Hayden says that agreeing to take on the job was “a little daunting”, not least because his professional credibility was on the line. However, he added he was never one to shirk a challenge.

“I thought to myself, ‘this could make or break me’. But I figured the risk was worth it after inspecting all the pitches over a week. It’s been a challenge, but as an Irishman you’ll always be keen to back the underdog so we decided to go for it.

“Because the country is so diverse climatically in each location, there has been a different set of problems in each place. But the guys working the pitches every day know where all the problems are, and I’ve been availing of their knowledge of the local micro climates to ensure we get everything right.

“I’ve also tried to become South African for the duration – this is a pride issue locally. With that in mind we’ve trained 3,000 people in pitch maintenance who we can now hand over the stewardship of the pitches to,” he said.
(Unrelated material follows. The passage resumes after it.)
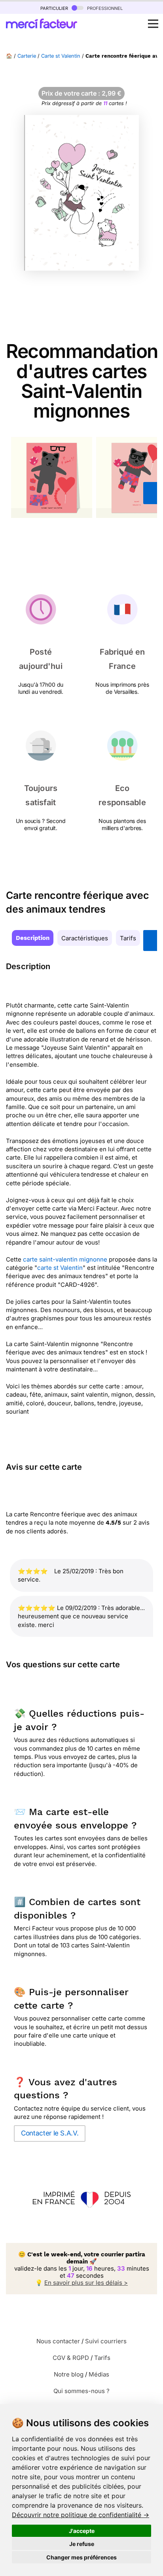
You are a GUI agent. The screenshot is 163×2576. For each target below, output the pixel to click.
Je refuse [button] (81, 2543)
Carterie (26, 56)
To date the most unnerving moment was when he was brought to inspect the Mbombela stadium near Kruger Park a day before more than 100 English journalists were taken to inspect the pitch. When he got there, he discovered there was no pitch at all to inspect, despite the fact a warm-up game was scheduled to be played in six weeks’ time.

“I stayed up all that night and used a bulldozer to try and get what was supposed to be a football pitch into some sort of shape. Then the following day I was wheeled out to face the press, who were sceptical.
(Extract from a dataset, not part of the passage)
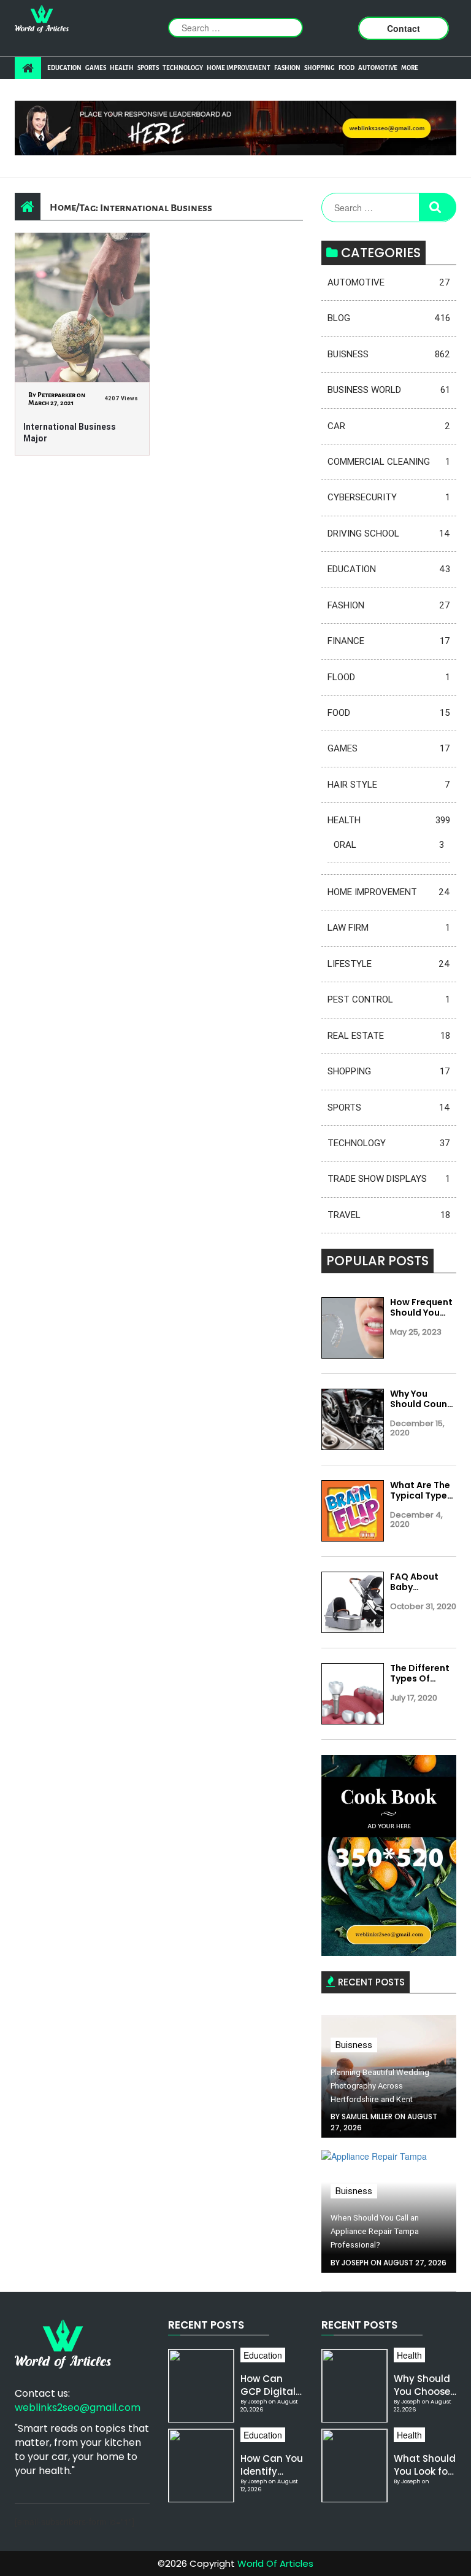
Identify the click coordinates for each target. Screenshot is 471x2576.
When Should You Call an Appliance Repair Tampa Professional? (375, 2231)
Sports (148, 68)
“But after talking with locals who knew the climate, I was confident we could turn it around, so promised them we’d have green grass in four weeks, a warm-up game in six and a World Cup game in 10 weeks,” he said.

To avail of some extra technical expertise, Hayden asked his old mentor Aidan O’Hara, the grounds keeper at Mount Juliet golf course in Kilkenny, to come on board, and along with six other foreign pitch doctors, they have co-ordinated and instilled confidence in the 5,000 South Africans doing the work on the ground. “While studying for my agricultural degree and afterwards, I worked for Aidan at Mount Juliet, and he has taught me nearly everything I know. So it was great to have him on board,” he said.

During the event, Hayden’s work will continue, as he must ensure the playing surfaces are maintained to a high level. To that end he has hired five people whose sole job is to watch the matches and record how and where the pitches cut up, so they can be patched up afterwards.

And does he think problems will arise? “There will be problems, but we will deal with them. I have every confidence the pitches will hold up for the tournament,” he concluded.

So to, it seems, does Fifa. World football’s governing body has already entered into tentative negotiations with Hayden and the Sports Turf Research Institute to take control of pitch preparation for the 2014 World Cup in Brazil, while UEFA has hired them to get the pitches ready for Euro 2012 in Poland and the Ukraine.